One of the more frequent questions I get from clients, when they receive their first patent office rejection and the rejection includes a published U.S. patent application, is:
“This publication didn’t even become a patent and they aren’t even practicing what they said in the patent. Is this a legitimate reference?”
The short answer to the question is “Yes.” The long answer is still “yes” but with some context. References (or in other words the “art”) that can be used by the United States Patent and Trademark Office in a rejection include all references that were in the public domain prior to the earliest filing date of the client’s application. This may include public/published presentations, dissertations, newspaper articles, journal articles, web content, and yes, event published patent applications that never became an issued patent. A skilled draftsman (such as those found at Aurora Consulting :) ) will include many variations and various embodiments of the technology in the patent application.
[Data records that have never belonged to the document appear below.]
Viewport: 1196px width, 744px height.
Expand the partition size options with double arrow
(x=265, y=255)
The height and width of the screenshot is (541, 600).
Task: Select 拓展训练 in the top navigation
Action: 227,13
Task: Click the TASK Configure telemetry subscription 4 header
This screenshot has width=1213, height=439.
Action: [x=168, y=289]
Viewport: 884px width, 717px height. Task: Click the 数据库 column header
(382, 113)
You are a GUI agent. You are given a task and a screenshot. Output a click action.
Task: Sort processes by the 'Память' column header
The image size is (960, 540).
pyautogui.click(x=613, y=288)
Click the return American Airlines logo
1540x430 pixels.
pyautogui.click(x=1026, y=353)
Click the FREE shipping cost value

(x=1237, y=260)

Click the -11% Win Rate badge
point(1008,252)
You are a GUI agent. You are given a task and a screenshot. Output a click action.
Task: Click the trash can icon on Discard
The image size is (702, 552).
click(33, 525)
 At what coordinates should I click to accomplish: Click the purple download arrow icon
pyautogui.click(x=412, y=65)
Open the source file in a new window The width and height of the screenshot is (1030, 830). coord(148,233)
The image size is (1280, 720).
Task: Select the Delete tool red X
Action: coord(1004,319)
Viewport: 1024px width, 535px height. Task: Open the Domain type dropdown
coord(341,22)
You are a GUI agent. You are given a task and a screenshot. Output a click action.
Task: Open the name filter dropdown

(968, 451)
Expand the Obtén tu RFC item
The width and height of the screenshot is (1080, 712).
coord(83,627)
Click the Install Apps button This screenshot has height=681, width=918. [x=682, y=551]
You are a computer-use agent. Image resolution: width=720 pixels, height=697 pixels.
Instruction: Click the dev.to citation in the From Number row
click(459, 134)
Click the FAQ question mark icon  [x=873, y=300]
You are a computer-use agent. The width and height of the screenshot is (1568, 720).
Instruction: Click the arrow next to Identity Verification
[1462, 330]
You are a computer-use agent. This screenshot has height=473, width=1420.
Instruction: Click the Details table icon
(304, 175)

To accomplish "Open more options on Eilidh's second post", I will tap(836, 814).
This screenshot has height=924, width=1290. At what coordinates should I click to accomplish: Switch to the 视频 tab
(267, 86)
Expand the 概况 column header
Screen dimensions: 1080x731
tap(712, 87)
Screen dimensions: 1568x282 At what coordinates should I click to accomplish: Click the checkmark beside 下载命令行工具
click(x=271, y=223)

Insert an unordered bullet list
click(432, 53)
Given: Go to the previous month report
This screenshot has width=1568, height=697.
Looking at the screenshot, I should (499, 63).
The client may never practice or implement these variations or may never even intended to practice or implement these variations, but these various embodiments and variations are included in patent applications to provide breadth and options to the client over the long-term. These various embodiments, by virtue of the patent application publication process (publication occurs 18 months after filing date), become available to the public and thus ripe for use in rejections. I get it - it does some unfair that patent applications that never issued can be used in rejections- but the fact is they can be and are used. What a client needs in turn is a skilled draftsman that can assess the art, draft claims that avoid the art, and include significant breadth in drafted patent applications to give the client a leg up on future competitors - basically doing the same thing to future patent filers as previous patent filers have done to you.